Sir Keir used his first clash with Johnson to demand answers on new figures which showed the UK’s death rate had overtaken Italy for the most deaths in Europe, a statistic that came days after Johnson claimed the UK’s response had been an “apparent success”.
Speaking in the House of Commons, Sir Keir said: “When the prime minister returned to work a week ago Monday he said that many people were looking at the apparent success of the government’s approach.
“But yesterday we learnt, tragically, that 29,427 in the UK have now lost their lives to this dreadful virus. That’s now the highest number in Europe. It’s the second highest in the world. That’s not success or apparent success.”
Staring at Johnson across the dispatch box, he asked: “So can the prime minister tell us how on earth did it come to this?”
Johnson replied: “Every death is a tragedy and he’s right to draw attention to the appalling statistics, not just in this country but across the world.”
He added: “At this stage I don’t think international comparisons and the data is yet there to draw all the conclusions that we want.”
Sir Keir challenged Johnson, saying his comments “did not hold water”. Holding up a copy of a slide of global covid-19 death counts shown at daily Downing Street press briefings, he said: “Mr speaker, the argument that international comparisons can’t really be made when the government has been using slides like this for weeks just does not hold water.
He added: “I’m afraid that many people are concluding that the answer to my question is that the UK was slow into lockdown, slow on testing, slow on tracing, and slow on the supply of protective equipment.”
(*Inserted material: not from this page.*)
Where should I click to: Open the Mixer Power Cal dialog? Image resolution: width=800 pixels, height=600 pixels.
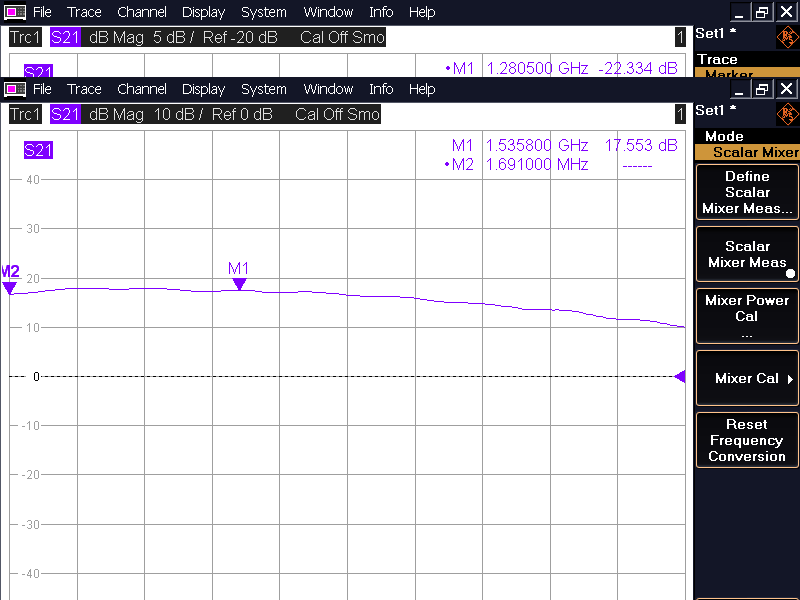[747, 316]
Johnson earlier defended the government’s decisions, stressing they were taken to “save lives and to protect our NHS”.
“I believe there will of course be a time to look at what decisions we took and whether we could have taken different decisions,” the prime minister added, “but I have absolutely no doubt that what the people of this country want us to do now is to suppress the disease, keep suppressing the disease and to begin the work of getting our country’s economy back on its feet.”